Renklerin içine düştüğü müşkülü meşgule verdikleri sevginin cıngılında saklı iken yası ve yaşı.
Bir armoni belki de:
Kuş uçmaz kervan geçmez çorak ruhların telaşı.
Şair ise beklemede:
Varsın olsun bir dinlence addedilsin yazılan her şiir her hece.
Sadıkken nazına yârim:
Soluk teninde hüznün bakaya kalan ömrüm.
Eş güdümlü sözcükler ve de eşleşen yüreğin eşkâlinde saklı münferit hece ve kelime.
Tenine değerken yağmur, el sürülmeyen bakir coğrafyalar misali yârin masumiyetine ve yalnızlığına tutkun bir menkıbe gibi ve de özdeşi güneş iken ve işte dünün dünde kalan leşi en azından şair sadık bir âşık en azından şiirlerle k/azık kakacağına namzet yazılan her cümleden firar eden hüzün ve mağdur kılındığı kadar yüreğin safça seven yaralı kuşu.

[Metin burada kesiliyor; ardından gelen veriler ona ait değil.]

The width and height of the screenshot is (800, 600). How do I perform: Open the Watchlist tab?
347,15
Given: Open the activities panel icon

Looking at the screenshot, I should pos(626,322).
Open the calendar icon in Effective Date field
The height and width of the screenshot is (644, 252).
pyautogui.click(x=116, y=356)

Bir mevsim ki diken üstünde yaşanası…
Bir meal ki şairin yüz görümü sancısı.
Gökte s/üzülen nazlı yârim rüzgâra el uzatan kuru yaprak misali savrulduğum kanamalı hüviyetim.
Huda’m iken ışığım.
Hüzün iken ışıldağım.
Hazan iken üstüme örtülü yorgan misali ve tefe tutulduğum şu sismik zemheri.
Göz ucum.
Gönlümün suru.
Yankım.
Asılası bir palto gibi kaşmir yüreğin defolu zihniyeti:
Sev sadece sev varsın olsun sevilme…
Fermanı dilden kaleme süzülen fidan boylu aşkın katmanlarında saklı hayallerim tozuturken de gecenin sönük feri ve işte idam mangası ve işte ruhumu serdiğim idam sehpası.
Göz ucum.
Dökülen kaşım kirpiğim.
Yüreğin namlusu.
Ve sorulurken sadece benden aşkın namusu.
Huzura binaen.
Eşkâli kayıp şehrin ışıdığı sözcüklerin üşüdüğü tutuşan kıblem taşınan bedenim bense hali hazırda yaslı na’şımdan dökülen her zerreyi topladığım kadar yüreğin tasında.
Tastamam ebediyet.
Tastamam teslimiyet.
Tahakkuk eden hüzün tahammülsüz sevgilerin racon kestiği.
Dikiş tutturamadığım kadar da cenk ettiğim yüzümden dökülen yaşlara sitem ettiğim.
Ben ki gül.
Ben ki Gülizar.
Ben ki saydam ruhumla özdeş.
Ben ki kararan göğe sunduğum kadar aşkın güneşini…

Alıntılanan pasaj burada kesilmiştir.